PROBLEM TO WORK ON >> Go through the data below and return each line where the string "Spartan" occurs.

EXTRACTED DATA >>

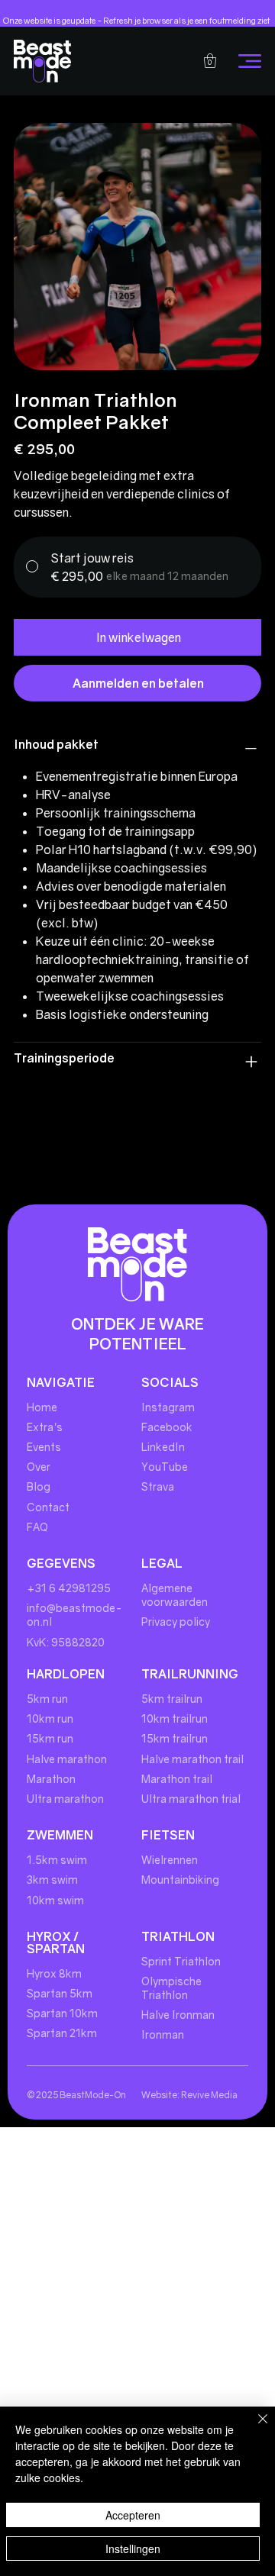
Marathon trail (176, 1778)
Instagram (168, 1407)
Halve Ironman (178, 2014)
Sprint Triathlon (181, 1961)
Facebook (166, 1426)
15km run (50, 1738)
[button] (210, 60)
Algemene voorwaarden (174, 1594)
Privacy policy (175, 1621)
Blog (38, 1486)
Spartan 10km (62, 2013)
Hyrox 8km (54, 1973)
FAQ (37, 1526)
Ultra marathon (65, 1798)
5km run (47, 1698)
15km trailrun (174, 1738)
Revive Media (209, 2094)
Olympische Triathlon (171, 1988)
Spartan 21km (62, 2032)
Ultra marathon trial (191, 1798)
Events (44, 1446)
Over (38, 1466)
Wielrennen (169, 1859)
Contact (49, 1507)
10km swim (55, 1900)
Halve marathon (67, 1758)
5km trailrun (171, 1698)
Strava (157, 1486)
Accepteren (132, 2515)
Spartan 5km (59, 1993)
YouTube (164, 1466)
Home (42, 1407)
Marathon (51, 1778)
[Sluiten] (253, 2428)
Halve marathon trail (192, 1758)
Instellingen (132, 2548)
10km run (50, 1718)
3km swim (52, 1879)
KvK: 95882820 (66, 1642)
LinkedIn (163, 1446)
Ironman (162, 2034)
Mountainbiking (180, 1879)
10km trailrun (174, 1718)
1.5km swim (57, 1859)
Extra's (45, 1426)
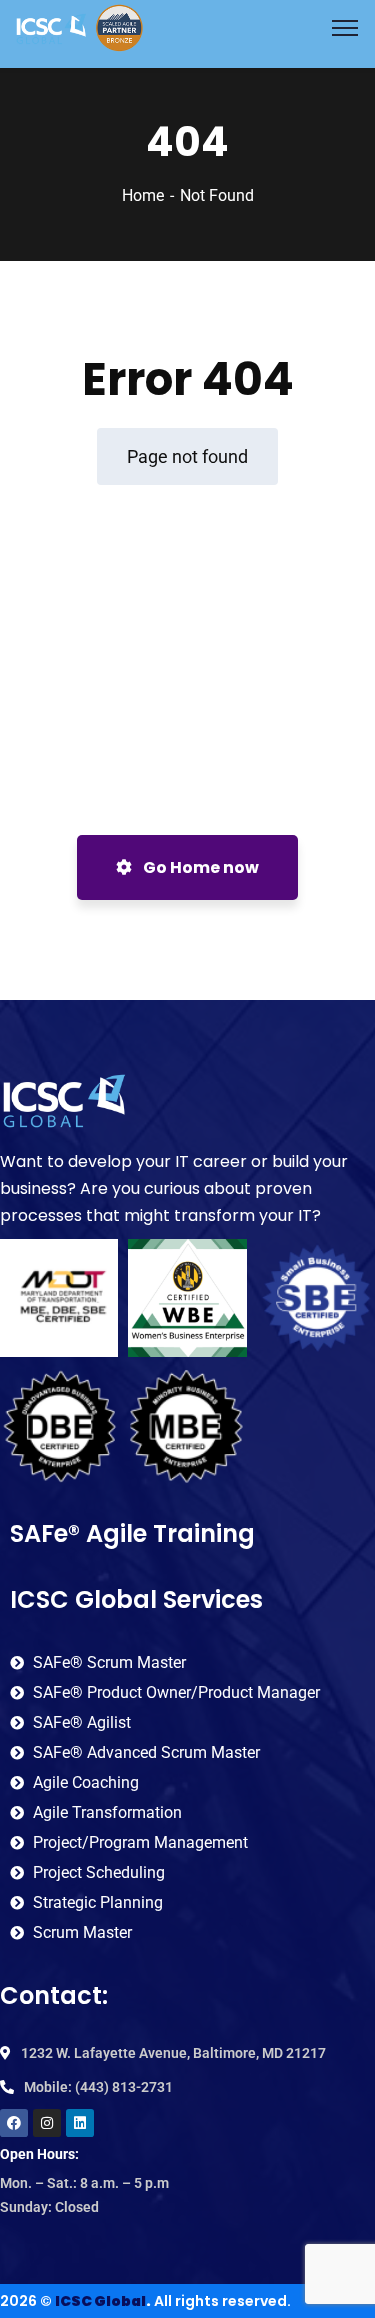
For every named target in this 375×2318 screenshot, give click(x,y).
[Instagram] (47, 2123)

...

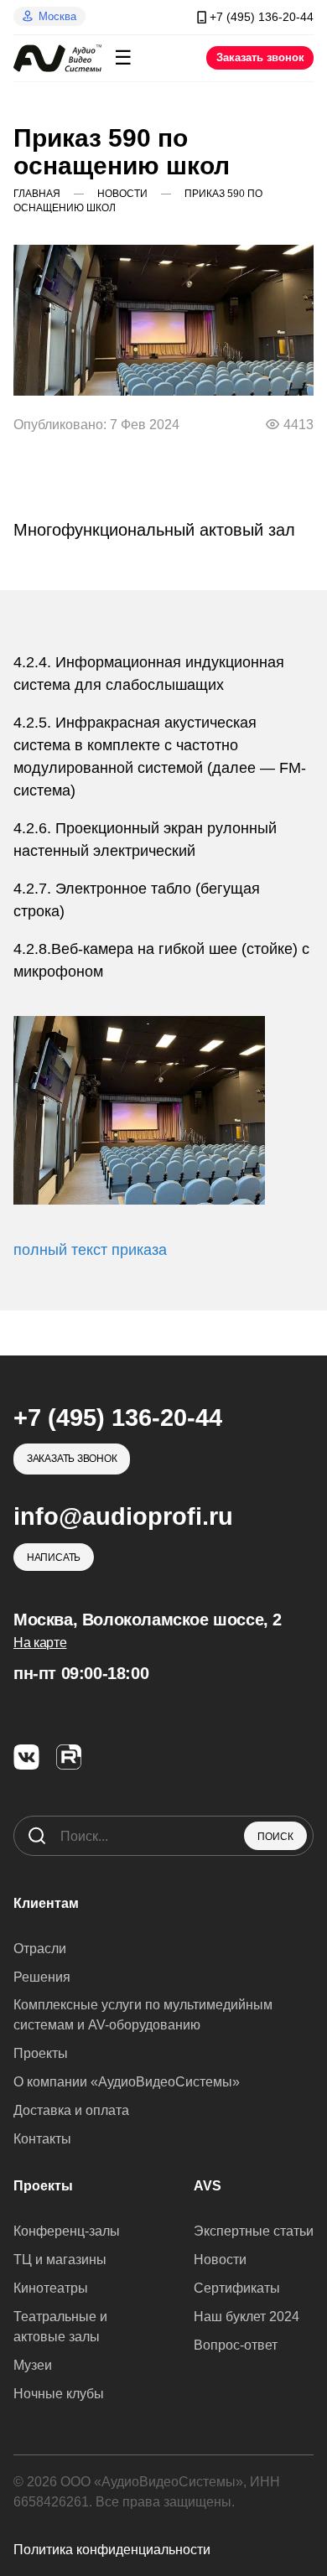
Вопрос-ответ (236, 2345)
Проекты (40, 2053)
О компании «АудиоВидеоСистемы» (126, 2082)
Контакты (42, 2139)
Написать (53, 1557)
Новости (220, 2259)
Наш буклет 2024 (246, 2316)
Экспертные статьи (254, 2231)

WRITTEN SOLUTION >>
Spartan 10km (62, 2013)
Spartan 21km (62, 2032)
Spartan 5km (59, 1993)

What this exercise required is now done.